With the pictures set aside, write out all of the data exactly as it stands.

MATERIAL SHOWN section start

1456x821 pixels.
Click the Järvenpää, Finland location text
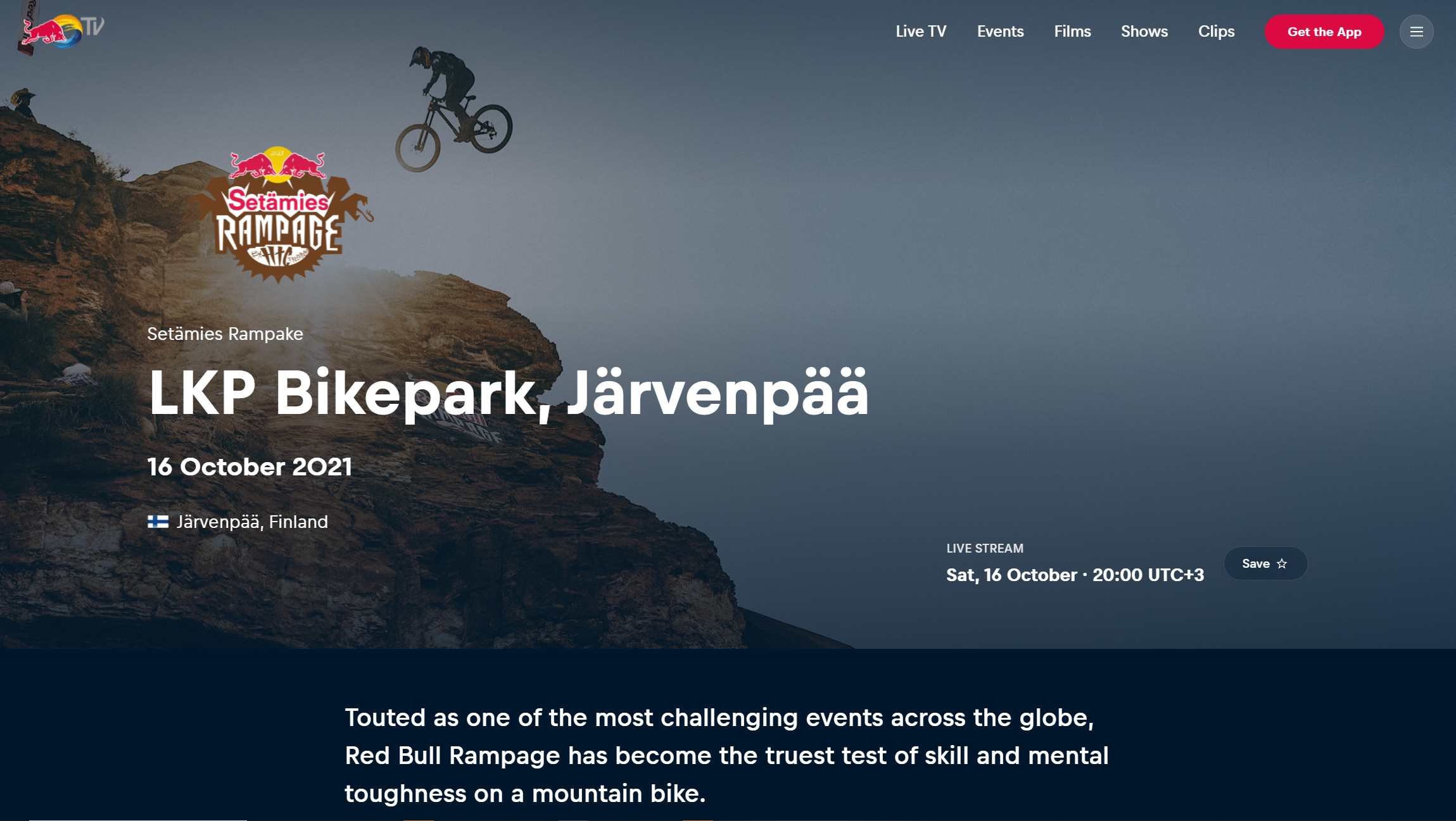tap(252, 522)
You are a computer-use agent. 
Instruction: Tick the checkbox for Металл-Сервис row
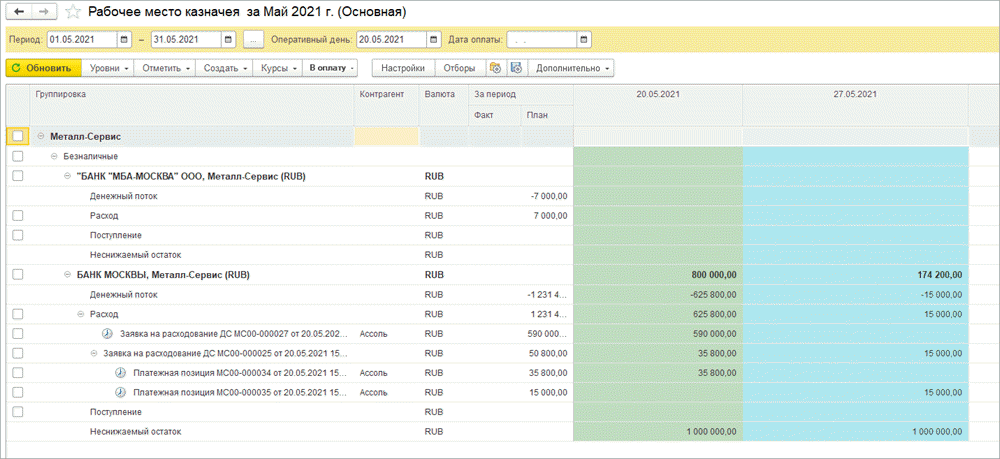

MATERIAL SHOWN section end

**TASK ANSWER:**
1456x821 pixels.
Click the Järvenpää, Finland location text
tap(252, 522)
You are a computer-use agent. 
Instruction: Tick the checkbox for Металл-Сервис row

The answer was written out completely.